Sunday, February 4, 2024

Men and Suicide: The Obvious, Hidden Truths

 By David Bozeman

Before I proceed, a quick disclaimer. I am not a licensed mental health professional or counselor. I speak as a regular guy. Anyone with thoughts of suicide should seek professional help immediately or call the Suicide Prevention Hotline at 988.

If I lack the formal expertise to speak of the inner demons that drive 50,000 Americans a year to suicide (Centers for Disease Control numbers), I would like to address the external forces, the bumps and curves of life that diminish individuality and make suicide seem viable. I'm worried about guys such as myself. Elderly, middle-aged and unmarried men, men who feel disconnected from the world comprise an alarming percentage of yearly suicides (according to the CDC, the older a man, the greater his risk for suicide). As the titular obsolete man, I offer the following observations. Keep reading, it's not all bad.

1). Life has conditioned us to judge ourselves by worldly standards. We all, but especially men, predicate our self-worth on how well we perform. How much money do I make? How much will I make? How tough do I look to my friends? Author Warren Farrell (The Myth of Male Power and others) notes that while women are, indeed, treated as sex objects, men are deemed success objects, with our worth determined by cash, stuff and stature. If I fail as a man, I fail as a human being.

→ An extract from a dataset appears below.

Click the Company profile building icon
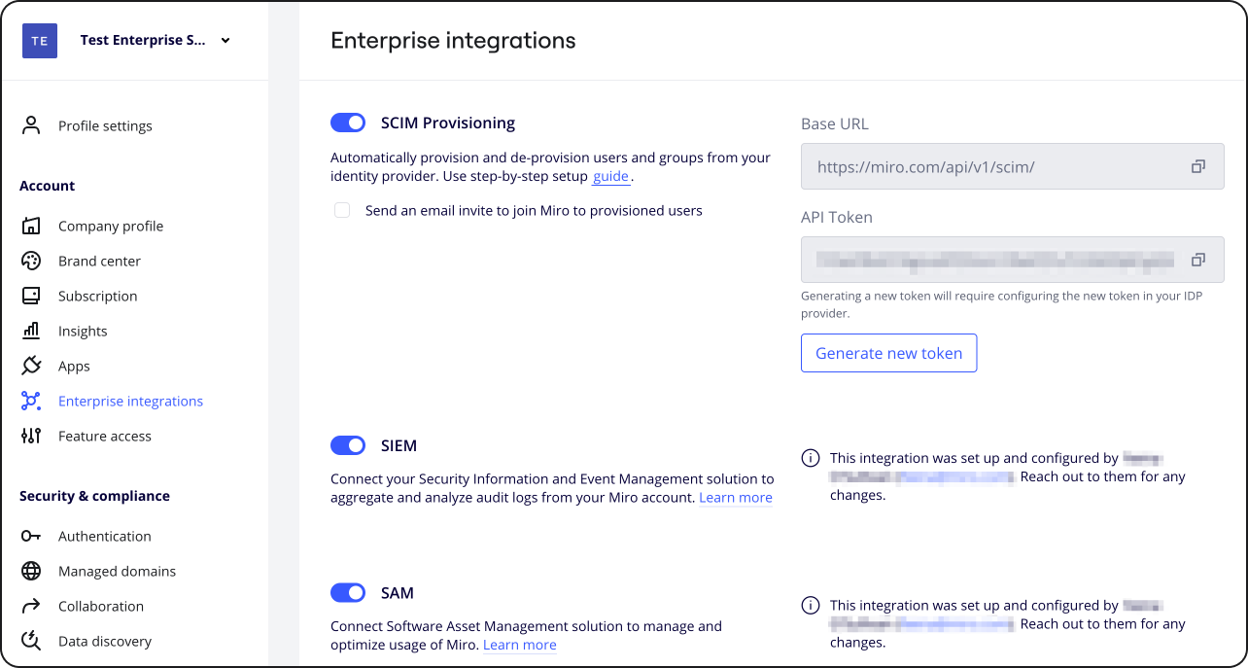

Sadly, the fear of someday being a burden on our loved ones adds yet another price tag, this one marked 'reduced sale,' to one's diminished self-identity. Possessing the potential for great achievement is certainly one of life's top selling points, but is that really the currency of human worth? Just your innate humanity, your existence as a person unto yourself, rates you far above the temporary and shallow standards of manhood (and life in general). To borrow a line from Farrell, a man is a human being, not a human doing.

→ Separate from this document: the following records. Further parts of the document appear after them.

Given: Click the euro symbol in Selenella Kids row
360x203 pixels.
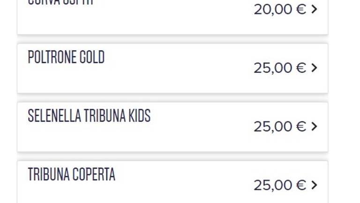Looking at the screenshot, I should 301,126.
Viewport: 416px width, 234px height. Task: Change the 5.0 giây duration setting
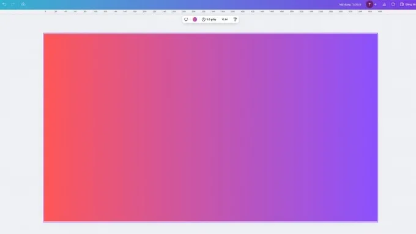tap(209, 20)
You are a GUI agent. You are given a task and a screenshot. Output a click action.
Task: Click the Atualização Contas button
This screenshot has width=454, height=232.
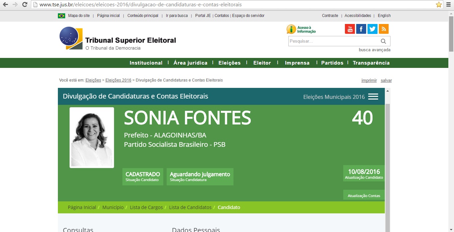364,196
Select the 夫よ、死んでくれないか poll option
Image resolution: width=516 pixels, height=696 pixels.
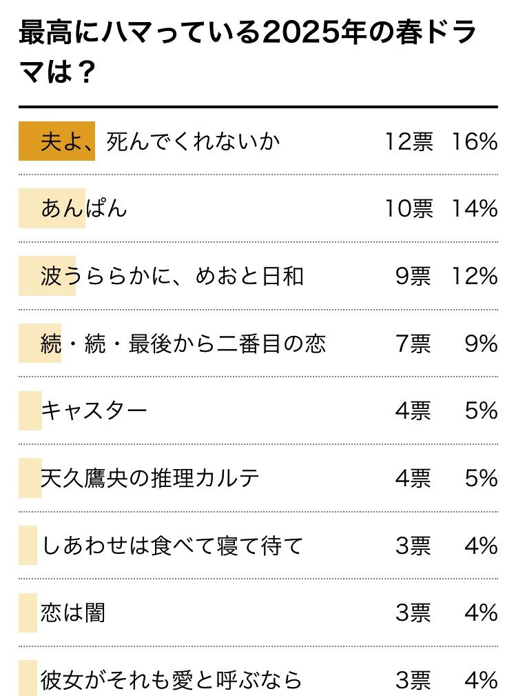point(258,141)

But it's not just the acquisition of stuff (or the lack thereof) that makes life seem futile. It is the thought of being forgotten. Life shines all of its promise on youth, while some of us are waiting for destiny's call well into our 60s. The declining years are kinder to women (statistically speaking, in terms of life expectancy, social interaction and suicide rates), but the empty holidays and lonely Saturday nights of unmarried men just don't rank high as subjects of public concern. 

2). Suicidal thoughts, however, don't always form in the dark night of despair. The public perception of suicide is a morose poem or brooding song lyrics. Sometimes just the drudgery and anonymity of everyday life with no end or purpose in sight can diminish one's desire to get out of bed every day. The empty, gray warehouses we see each morning on the way to work, the rituals at family functions that we can perform blindfolded, the last night of a three-day weekend, over a lifetime untouched by desire, hope and appreciation of our individuality, comprise a sameness that numbs and ultimately tortures the soul.

In closing, allow me to repeat, and I hope this is the one takeaway that every reader will share: your individuality alone rates your far above the temporary and shallow standards of manhood (and life in general). Proclaim your humanity with passion and without apology. You are priceless, and you cannot embrace your humanity without recognizing your capacity for love and self-expression. This discussion is far from complete but remember that the antidote to the cruelty and anonymity of life doesn't just lie within you, it IS you.